:: Objective ::
Print everything from the line containing "Choose answer option 1680" down to the line containing "Action: pyautogui.click(x=99, y=849)", both included, and nothing else. Keep each of these lines word for word.

===== Entries shown =====

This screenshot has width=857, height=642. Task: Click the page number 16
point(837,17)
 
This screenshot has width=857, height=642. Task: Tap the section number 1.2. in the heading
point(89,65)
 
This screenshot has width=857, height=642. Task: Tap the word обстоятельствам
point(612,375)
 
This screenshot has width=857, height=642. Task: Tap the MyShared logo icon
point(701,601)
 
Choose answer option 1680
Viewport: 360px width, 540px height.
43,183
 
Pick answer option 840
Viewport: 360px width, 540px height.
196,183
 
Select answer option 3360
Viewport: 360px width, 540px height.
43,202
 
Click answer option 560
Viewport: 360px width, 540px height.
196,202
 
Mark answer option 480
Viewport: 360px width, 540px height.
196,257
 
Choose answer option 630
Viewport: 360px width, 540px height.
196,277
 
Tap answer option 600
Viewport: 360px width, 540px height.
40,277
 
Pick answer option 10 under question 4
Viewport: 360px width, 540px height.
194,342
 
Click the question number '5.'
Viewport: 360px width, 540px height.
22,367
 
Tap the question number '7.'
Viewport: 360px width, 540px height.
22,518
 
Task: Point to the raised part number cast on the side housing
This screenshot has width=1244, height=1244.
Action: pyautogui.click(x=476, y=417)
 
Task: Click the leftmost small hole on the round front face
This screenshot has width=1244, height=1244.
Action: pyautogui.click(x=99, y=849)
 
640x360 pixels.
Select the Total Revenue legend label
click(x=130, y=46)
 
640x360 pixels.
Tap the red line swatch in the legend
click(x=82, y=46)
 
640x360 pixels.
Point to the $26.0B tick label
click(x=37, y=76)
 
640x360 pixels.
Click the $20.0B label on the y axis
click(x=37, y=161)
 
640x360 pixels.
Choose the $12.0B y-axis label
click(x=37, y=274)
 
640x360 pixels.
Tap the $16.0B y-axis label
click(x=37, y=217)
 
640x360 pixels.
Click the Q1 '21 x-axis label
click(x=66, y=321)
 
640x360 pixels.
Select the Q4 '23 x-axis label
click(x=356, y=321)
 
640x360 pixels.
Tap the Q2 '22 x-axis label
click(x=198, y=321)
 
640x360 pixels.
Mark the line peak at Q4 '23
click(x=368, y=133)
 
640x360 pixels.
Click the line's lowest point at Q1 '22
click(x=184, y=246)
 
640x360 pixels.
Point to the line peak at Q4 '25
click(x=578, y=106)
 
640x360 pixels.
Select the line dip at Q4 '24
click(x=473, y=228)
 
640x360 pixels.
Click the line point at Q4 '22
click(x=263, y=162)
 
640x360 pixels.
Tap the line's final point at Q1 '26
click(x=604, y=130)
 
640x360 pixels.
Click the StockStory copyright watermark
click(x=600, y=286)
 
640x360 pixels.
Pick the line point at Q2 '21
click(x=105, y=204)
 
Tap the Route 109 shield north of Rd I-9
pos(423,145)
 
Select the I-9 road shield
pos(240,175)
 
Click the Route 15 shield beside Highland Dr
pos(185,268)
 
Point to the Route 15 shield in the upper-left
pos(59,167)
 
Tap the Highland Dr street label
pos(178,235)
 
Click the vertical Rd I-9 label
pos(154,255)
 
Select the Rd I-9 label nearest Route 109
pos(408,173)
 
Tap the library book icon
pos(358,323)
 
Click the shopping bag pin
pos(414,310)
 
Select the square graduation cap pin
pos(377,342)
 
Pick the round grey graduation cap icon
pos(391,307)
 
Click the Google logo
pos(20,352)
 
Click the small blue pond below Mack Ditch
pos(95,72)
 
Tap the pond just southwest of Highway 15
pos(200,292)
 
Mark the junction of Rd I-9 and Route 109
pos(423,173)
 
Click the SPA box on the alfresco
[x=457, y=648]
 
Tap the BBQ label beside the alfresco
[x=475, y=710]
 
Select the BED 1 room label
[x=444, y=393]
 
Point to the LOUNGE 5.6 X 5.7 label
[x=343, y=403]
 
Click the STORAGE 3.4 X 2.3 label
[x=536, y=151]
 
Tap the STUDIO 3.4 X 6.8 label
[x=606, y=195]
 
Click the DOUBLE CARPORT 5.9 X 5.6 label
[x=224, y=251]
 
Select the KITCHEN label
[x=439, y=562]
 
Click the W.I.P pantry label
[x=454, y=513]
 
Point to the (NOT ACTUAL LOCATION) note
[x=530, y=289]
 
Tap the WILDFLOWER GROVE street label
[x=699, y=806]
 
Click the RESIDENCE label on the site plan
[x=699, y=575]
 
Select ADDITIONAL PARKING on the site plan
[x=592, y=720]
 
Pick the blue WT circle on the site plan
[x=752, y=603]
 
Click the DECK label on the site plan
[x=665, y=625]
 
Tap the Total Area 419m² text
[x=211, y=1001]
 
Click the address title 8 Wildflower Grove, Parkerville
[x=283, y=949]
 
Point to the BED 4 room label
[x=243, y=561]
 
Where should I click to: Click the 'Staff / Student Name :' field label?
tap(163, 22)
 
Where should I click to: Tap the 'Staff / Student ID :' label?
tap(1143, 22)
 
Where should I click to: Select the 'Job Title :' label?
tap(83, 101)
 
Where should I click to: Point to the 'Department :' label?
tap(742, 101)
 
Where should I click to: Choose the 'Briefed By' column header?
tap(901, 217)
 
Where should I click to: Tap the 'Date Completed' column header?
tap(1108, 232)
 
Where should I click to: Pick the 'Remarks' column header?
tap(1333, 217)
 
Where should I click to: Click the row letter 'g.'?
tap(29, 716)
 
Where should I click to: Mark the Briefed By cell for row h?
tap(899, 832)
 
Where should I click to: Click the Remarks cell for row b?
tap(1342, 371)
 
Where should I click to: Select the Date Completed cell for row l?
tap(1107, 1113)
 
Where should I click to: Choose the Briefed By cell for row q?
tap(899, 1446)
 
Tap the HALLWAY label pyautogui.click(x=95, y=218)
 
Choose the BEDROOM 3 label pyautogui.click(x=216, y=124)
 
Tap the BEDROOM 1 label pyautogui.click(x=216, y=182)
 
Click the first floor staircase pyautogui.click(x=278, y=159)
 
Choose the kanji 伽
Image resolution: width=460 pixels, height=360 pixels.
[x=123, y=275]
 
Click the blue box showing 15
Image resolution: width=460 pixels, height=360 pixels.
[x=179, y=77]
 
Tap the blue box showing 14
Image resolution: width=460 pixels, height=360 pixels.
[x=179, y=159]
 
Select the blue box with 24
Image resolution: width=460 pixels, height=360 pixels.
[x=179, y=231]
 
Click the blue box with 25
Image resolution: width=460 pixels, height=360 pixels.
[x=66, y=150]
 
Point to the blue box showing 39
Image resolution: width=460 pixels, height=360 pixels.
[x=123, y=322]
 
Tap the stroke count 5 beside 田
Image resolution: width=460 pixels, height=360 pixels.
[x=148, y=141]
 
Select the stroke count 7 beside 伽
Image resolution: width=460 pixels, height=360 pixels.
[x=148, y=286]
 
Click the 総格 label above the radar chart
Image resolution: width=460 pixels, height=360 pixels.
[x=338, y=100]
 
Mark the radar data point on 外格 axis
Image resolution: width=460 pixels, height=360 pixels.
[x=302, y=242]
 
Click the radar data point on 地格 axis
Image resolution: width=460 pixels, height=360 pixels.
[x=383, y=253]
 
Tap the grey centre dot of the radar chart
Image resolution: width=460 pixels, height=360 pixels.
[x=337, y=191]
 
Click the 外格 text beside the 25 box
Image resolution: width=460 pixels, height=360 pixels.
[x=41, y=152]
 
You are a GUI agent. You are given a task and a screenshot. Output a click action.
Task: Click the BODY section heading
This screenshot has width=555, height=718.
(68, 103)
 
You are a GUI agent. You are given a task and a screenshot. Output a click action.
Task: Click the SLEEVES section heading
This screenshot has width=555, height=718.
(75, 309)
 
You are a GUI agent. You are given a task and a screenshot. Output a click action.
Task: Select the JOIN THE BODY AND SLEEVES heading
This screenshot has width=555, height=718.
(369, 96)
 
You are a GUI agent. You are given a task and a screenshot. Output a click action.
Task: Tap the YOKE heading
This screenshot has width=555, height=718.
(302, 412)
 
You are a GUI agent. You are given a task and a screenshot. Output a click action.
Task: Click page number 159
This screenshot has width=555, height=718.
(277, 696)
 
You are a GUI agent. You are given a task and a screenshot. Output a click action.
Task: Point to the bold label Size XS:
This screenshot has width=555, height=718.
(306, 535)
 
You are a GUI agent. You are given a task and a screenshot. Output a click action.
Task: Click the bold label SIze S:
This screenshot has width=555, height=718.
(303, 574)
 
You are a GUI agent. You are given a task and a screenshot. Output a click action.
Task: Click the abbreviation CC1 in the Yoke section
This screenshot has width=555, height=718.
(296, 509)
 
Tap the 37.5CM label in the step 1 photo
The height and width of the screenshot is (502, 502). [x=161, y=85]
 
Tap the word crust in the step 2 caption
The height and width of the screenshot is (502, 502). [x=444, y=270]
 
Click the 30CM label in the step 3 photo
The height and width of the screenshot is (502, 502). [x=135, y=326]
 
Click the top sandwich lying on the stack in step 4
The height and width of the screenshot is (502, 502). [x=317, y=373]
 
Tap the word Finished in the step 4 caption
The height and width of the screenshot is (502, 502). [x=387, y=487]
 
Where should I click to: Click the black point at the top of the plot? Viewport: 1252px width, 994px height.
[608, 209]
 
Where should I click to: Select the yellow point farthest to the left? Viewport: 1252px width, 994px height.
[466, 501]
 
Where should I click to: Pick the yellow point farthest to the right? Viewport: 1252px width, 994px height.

=====

:: Complete output ::
Choose answer option 1680
Viewport: 360px width, 540px height.
43,183
 
Pick answer option 840
Viewport: 360px width, 540px height.
196,183
 
Select answer option 3360
Viewport: 360px width, 540px height.
43,202
 
Click answer option 560
Viewport: 360px width, 540px height.
196,202
 
Mark answer option 480
Viewport: 360px width, 540px height.
196,257
 
Choose answer option 630
Viewport: 360px width, 540px height.
196,277
 
Tap answer option 600
Viewport: 360px width, 540px height.
40,277
 
Pick answer option 10 under question 4
Viewport: 360px width, 540px height.
194,342
 
Click the question number '5.'
Viewport: 360px width, 540px height.
22,367
 
Tap the question number '7.'
Viewport: 360px width, 540px height.
22,518
 
Task: Point to the raised part number cast on the side housing
This screenshot has width=1244, height=1244.
Action: pyautogui.click(x=476, y=417)
 
Task: Click the leftmost small hole on the round front face
This screenshot has width=1244, height=1244.
Action: pyautogui.click(x=99, y=849)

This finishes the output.